Pergunta que não quer calar: Por que razão os defensores do liberalismo econômico que se juntaram ao capital internacional para peremptória defesa da privatização da Cedae não o fazem também nos estados de São Paulo, com a Sabesp, e de Minas Gerais, com a Copasa?

Afinal, os governadores João Dória (PSDB) e Romeu Zema (Novo) são dois dos mais ferrenhos adeptos do liberalismo econômico. Propugnam com entusiasmo as teses do livre mercado e, em princípio, abominam a intervenção do estado na economia. Grosso modo, podem ser definidos como os mais autênticos discípulos do receituário liberal de Adam Smith na administração pública brasileira.

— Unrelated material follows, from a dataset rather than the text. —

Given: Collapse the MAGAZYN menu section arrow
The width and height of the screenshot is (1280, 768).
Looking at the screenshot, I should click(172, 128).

Nem, por isto, Dória e Zuma parecem propensos a entregar as duas empresas públicas ao mercado em condições desvantajosas à sociedade como está ocorrendo no Estado do Rio, num movimento orquestrado por grupos financeiros internacionais, com participação de setores da imprensa, especialmente dos veículos de comunicação das Organizações Globo.

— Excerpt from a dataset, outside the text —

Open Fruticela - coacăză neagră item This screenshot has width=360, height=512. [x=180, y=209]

Ao contrário do Rio, onde discutir aspectos polêmicos do edital soa praticamente como um sacrilégio aos olhos do mercado, em São Paulo e em Minas a privatização das estatais de saneamento sequer entrou em pauta. E não se verifica qualquer tipo de frustração dos agentes econômicos, que lá não manifestam cobranças impertinentes em favor de um leilão às pressas - não precedido uma amplo debate na sociedade e no parlamento - como fazem aqui.

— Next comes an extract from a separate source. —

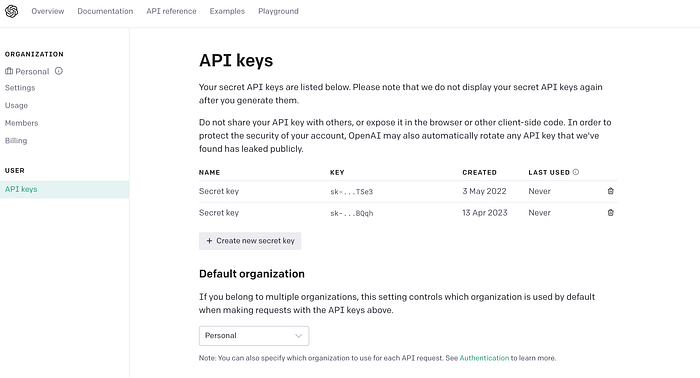Screen dimensions: 700x378
Task: Switch to the Examples tab
Action: 227,11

É inadmissível não incluir a Assembleia Legislativa no debate sobre a modelagem que irá resultar na concessão. Trata-se de uma falha política que deslegitima o processo. Afinal, é no parlamento que se promove o confronto de ideias e posições que irá produzir o consenso, em torno do qual crescem as chances de acerto.

Se a Cedae é atraente ao mercado, a SABESP também certamente o é. A empresa de saneamento fluminense apresentou, em 2019, lucro de R$ 1,02 bilhão. A estatal paulista chegou a um resultado de R$ 3,3 bilhões. Não há argumento lógico para se construir um discurso único em defesa da concessão da CEDAE, apartado de um amplo debate nacional sobre a oportunidade de se ampliar o movimento para os dois outros maiores estados da federação.

A exclusividade da pressão sobre Governo do Rio para conceder a Cedae de afogadilho revela, por baixo, um estranho casuísmo. Que deve ser aclarado através da realização de debates e audiências públicas, num movimento tão trabalhoso quanto inevitável. A democracia é sim trabalhosa. Não há como fugir deste princípio.

De resto, somente o debate fará eventualmente a concessão da Cedae ser compreendida e apoiada pela sociedade.